Recent breakthroughs have allowed scientists to actually photograph these cosmic behemoths, confirming theories that have existed for decades.
"""

// Create and execute our speech request
val speechRequest = TextToSpeechPrompt(prompt, speechOptions)
val response = openAiAudioSpeechModel.call(speechRequest)

Finally, let's play the generated audio directly in our notebook:

In [6]:
@file:OptIn(ExperimentalEncodingApi::class)

import kotlin.io.encoding.Base64
import kotlin.io.encoding.ExperimentalEncodingApi

// Convert the audio bytes to Base64 for embedding in HTML
val audioBytes = response.result.output
val base64Audio = Base64.encode(audioBytes)

// Create an audio player widget
HTML("""
    <audio controls>
        <source src="data:audio/mp3;base64,$base64Audio" type="audio/mp3">
        Your browser does not support the audio element.
    </audio>
""")

Let's save the audio to a file

In [7]:
import java.io.File

val filePath = "data/black_holes.mp3"
File(filePath).writeBytes(audioBytes)

println("Audio saved to $filePath")

Audio saved to data/black_holes.mp3


This notebook shows the power and simplicity of working with audio AI through Spring-AI.
The library handles all the complex details of API communication,
leaving you to focus on the creative aspects of your application.

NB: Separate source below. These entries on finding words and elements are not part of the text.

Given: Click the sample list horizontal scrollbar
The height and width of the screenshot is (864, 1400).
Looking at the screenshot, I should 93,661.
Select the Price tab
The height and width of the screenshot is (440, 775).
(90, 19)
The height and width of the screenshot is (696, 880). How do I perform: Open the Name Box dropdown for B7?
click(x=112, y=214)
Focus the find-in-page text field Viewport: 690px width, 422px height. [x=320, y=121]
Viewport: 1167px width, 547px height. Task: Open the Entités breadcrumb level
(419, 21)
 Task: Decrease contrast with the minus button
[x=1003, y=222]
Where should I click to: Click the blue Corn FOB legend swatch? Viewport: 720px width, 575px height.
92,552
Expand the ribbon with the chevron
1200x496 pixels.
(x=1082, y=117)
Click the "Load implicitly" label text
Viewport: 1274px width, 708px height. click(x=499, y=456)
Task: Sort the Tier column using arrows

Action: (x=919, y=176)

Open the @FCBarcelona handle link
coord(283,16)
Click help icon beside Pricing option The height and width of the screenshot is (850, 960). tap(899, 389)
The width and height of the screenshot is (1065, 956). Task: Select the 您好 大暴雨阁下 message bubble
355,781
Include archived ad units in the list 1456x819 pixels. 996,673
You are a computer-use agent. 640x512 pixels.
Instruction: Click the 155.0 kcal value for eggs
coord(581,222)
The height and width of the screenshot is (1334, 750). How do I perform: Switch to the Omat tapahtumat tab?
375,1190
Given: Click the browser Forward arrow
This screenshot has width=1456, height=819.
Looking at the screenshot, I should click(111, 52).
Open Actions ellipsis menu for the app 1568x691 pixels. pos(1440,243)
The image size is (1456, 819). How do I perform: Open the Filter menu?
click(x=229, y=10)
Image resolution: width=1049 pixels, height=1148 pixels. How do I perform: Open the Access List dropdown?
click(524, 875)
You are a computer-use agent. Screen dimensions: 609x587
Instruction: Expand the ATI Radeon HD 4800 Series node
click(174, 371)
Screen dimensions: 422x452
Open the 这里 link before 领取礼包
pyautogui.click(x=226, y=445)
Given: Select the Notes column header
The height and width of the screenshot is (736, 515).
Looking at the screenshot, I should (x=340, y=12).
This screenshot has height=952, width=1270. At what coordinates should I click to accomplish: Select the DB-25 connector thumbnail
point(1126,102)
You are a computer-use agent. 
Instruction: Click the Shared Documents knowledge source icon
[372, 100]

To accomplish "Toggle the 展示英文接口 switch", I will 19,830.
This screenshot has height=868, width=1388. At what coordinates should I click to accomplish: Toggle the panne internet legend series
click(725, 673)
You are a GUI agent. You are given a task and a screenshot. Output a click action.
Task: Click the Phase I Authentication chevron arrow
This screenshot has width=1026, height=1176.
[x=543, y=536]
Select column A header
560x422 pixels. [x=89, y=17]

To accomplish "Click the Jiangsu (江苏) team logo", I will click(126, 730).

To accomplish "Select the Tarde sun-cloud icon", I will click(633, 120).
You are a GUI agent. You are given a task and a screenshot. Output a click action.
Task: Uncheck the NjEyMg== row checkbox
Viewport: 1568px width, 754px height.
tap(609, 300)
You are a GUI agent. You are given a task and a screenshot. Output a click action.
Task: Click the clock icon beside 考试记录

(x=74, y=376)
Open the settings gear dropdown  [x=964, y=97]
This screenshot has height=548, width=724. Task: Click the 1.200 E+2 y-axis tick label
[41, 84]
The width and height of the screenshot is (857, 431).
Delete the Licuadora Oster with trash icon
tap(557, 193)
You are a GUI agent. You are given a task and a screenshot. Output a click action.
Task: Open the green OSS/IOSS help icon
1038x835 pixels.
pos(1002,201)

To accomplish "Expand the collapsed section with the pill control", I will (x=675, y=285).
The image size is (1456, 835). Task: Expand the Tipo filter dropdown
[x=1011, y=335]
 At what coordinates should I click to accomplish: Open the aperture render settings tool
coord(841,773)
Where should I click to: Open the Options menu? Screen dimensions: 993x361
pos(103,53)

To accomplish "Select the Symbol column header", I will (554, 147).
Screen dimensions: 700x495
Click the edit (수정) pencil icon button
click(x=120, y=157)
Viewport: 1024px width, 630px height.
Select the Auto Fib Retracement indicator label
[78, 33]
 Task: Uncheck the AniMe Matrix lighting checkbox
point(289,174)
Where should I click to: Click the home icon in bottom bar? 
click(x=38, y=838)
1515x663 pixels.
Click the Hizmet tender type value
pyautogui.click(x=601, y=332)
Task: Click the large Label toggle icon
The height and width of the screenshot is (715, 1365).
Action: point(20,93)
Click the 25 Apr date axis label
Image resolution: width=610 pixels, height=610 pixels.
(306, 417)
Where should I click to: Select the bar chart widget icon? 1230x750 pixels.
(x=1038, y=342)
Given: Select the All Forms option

You can experiment with different voice options
(_ALLOY_, _ECHO_, _FABLE_, _ONYX_, _NOVA_, and _SHIMMER_),
adjust speech speed, and try different text content to see how the model performs.
For transcription, you might try different audio files and languages to test the model's capabilities.

Spring-AI's consistent API makes it easy to integrate these audio features into larger applications,
combining them with other AI capabilities like text generation or image creation for truly multimedia experiences.